▶ Record set
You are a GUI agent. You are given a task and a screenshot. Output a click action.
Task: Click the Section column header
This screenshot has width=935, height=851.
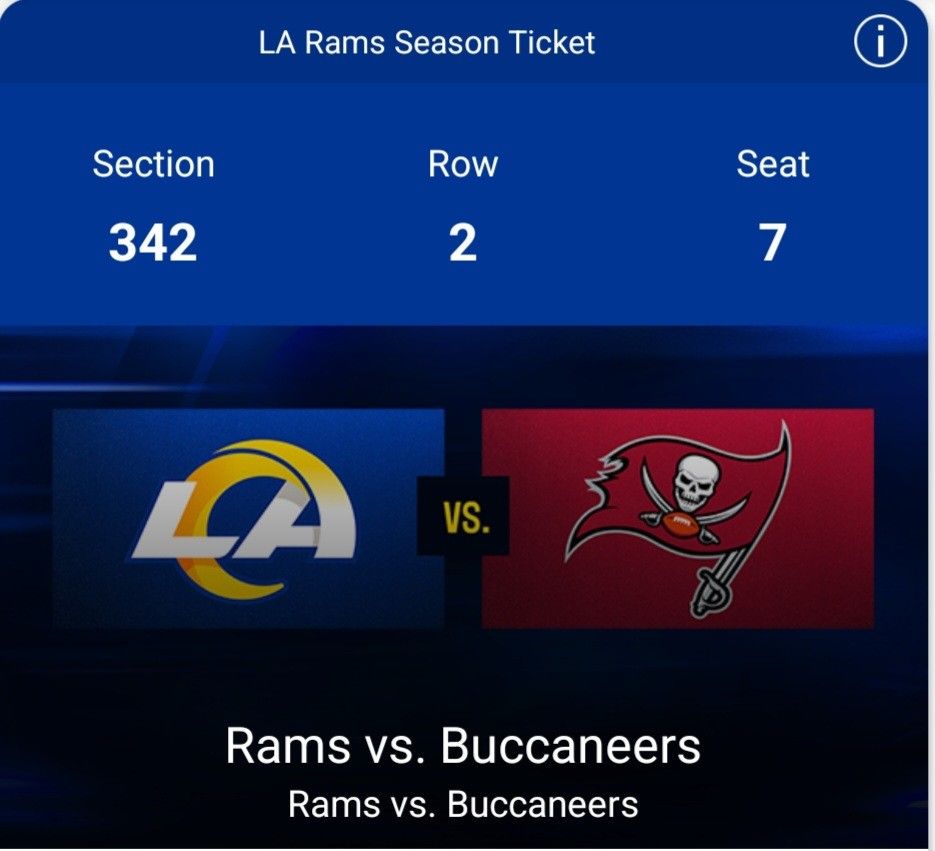click(x=155, y=164)
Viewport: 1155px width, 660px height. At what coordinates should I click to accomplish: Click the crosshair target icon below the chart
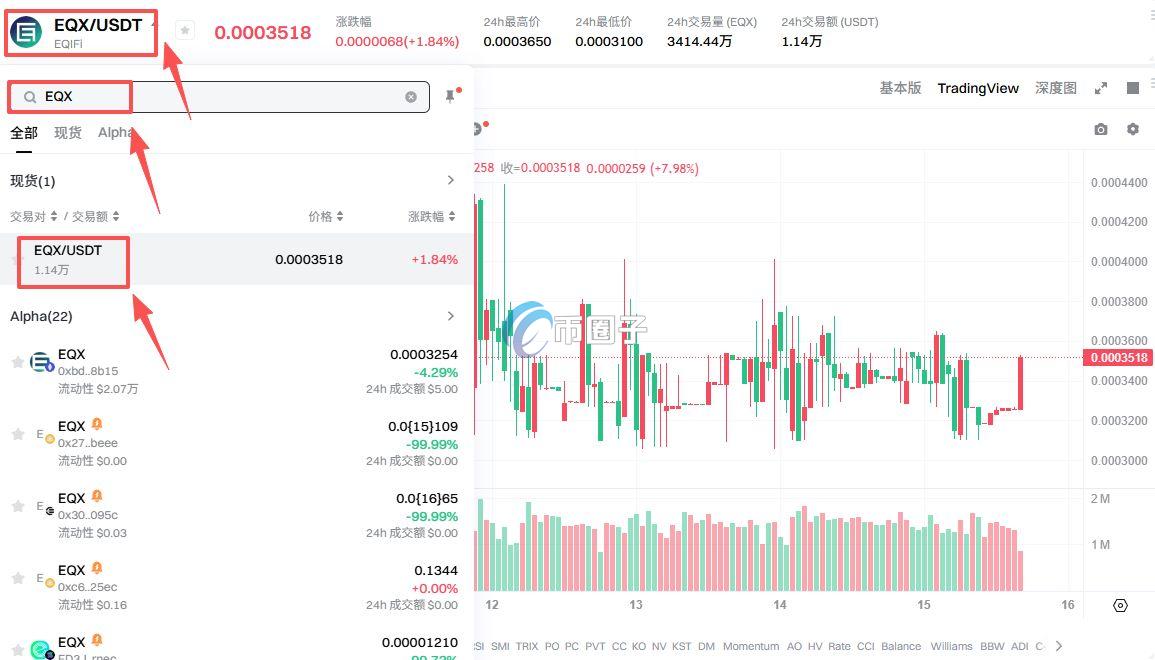coord(1120,605)
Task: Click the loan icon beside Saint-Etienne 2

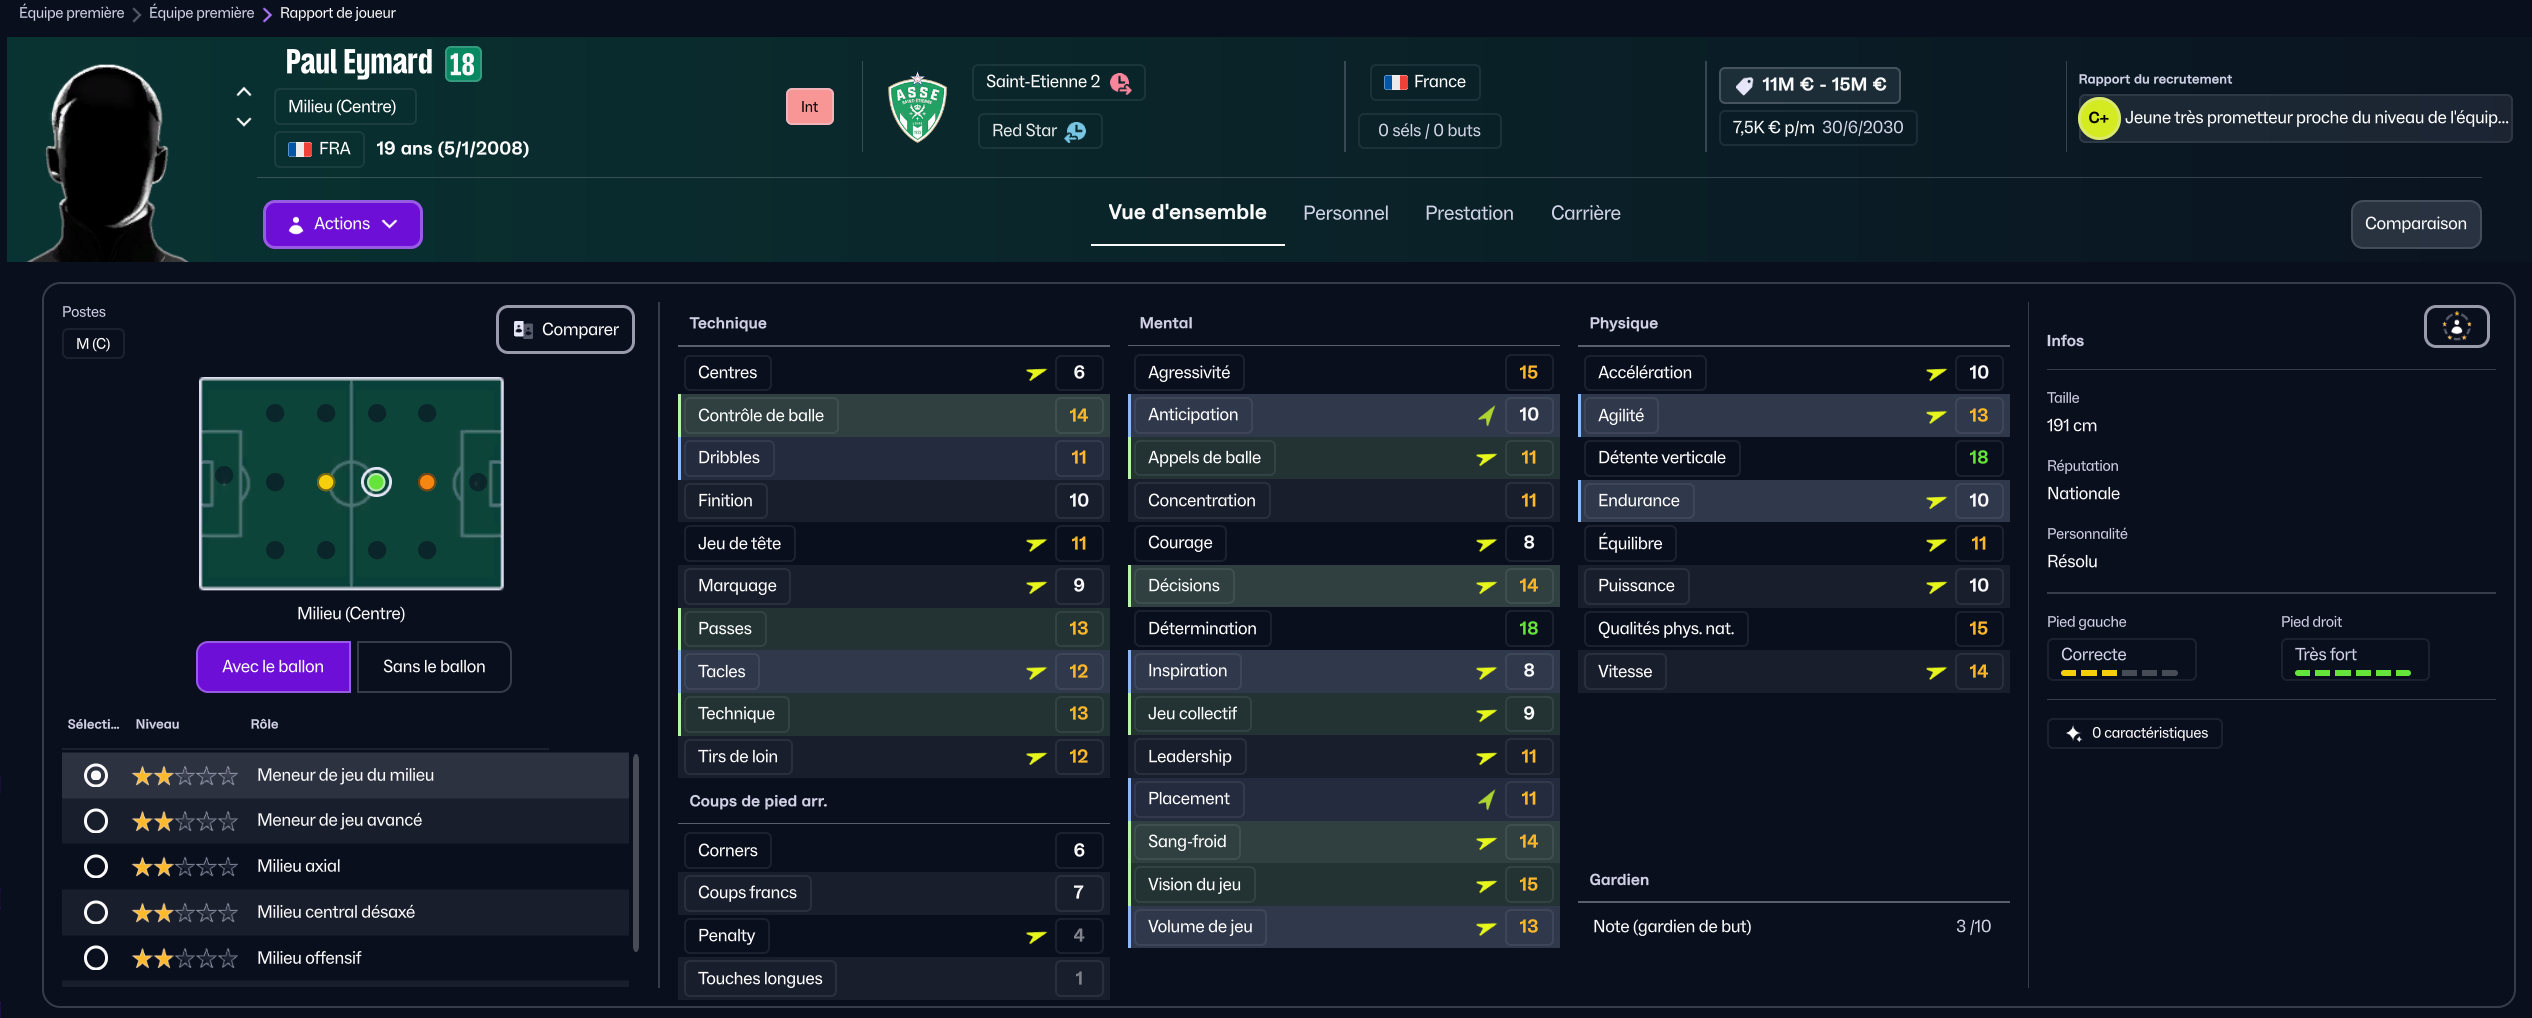Action: pos(1121,83)
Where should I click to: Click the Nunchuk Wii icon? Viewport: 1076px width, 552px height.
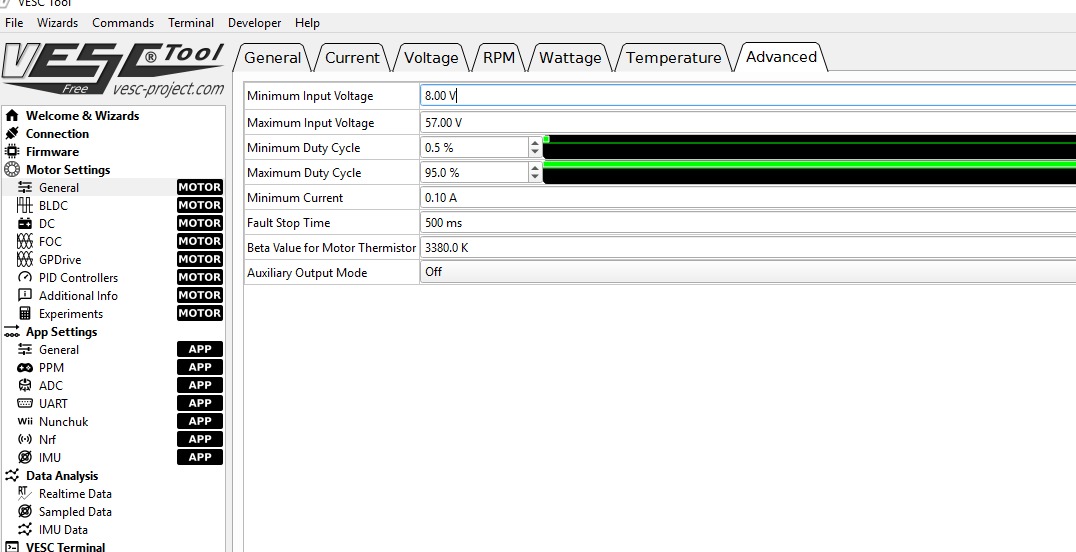(25, 422)

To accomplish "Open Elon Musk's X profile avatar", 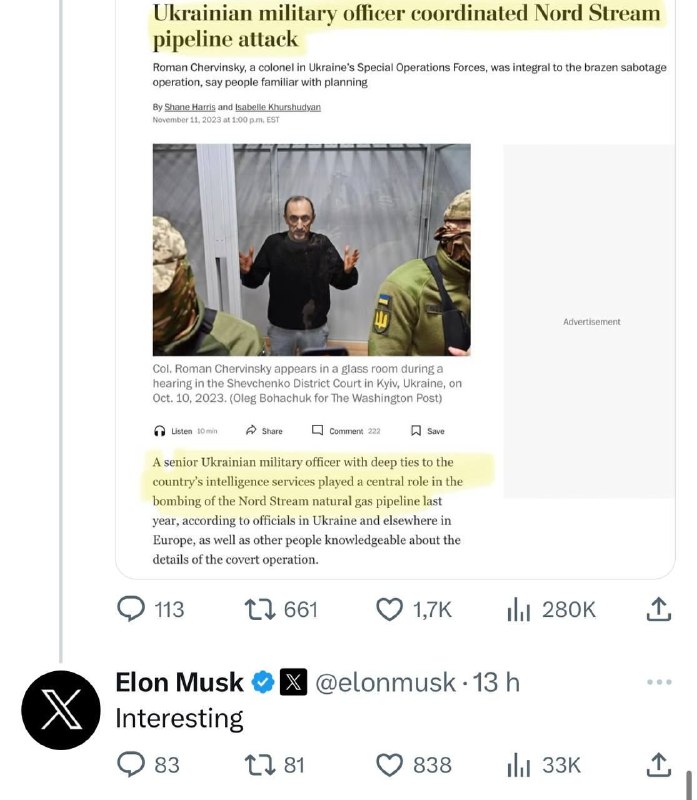I will (61, 710).
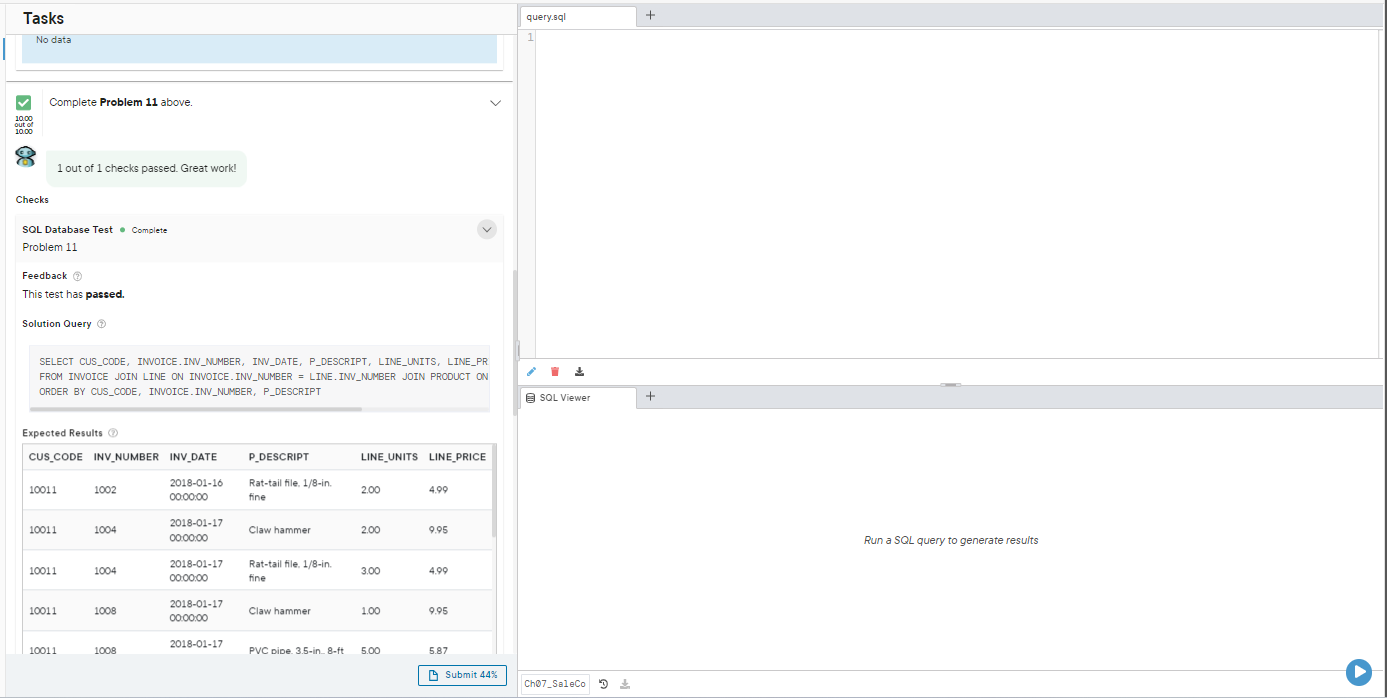Select the SQL Viewer tab
The width and height of the screenshot is (1387, 698).
577,397
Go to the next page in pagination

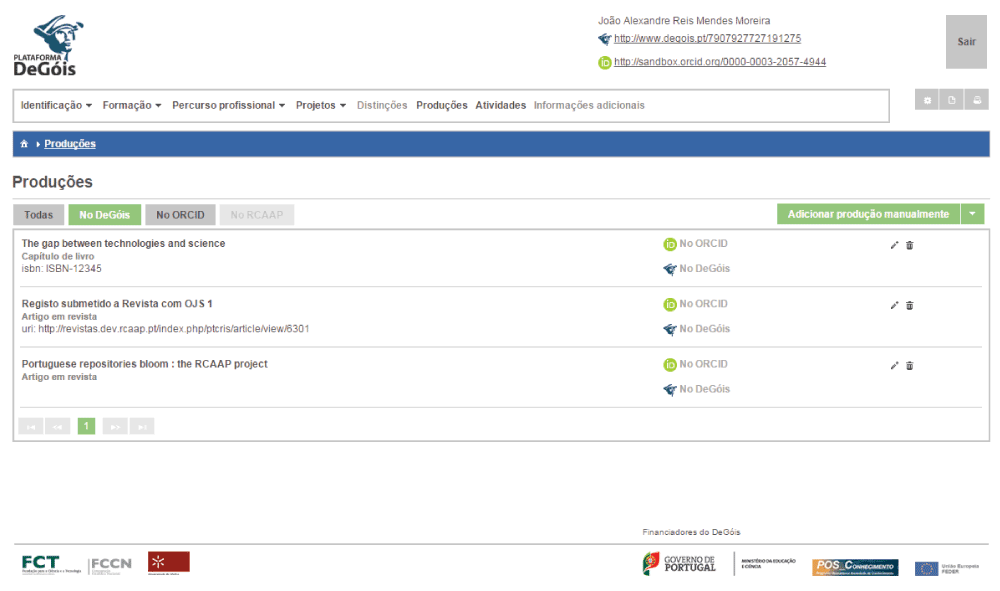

▶ Written problem
Reproduce the lines from the start of the records through the line that contains "click(x=155, y=164)", inclusive, leaving out the pictures.

▶ Answer to the task
You are a GUI agent. You are given a task and a screenshot. Output a click action.
Task: Click the Section column header
This screenshot has width=935, height=851.
click(x=155, y=164)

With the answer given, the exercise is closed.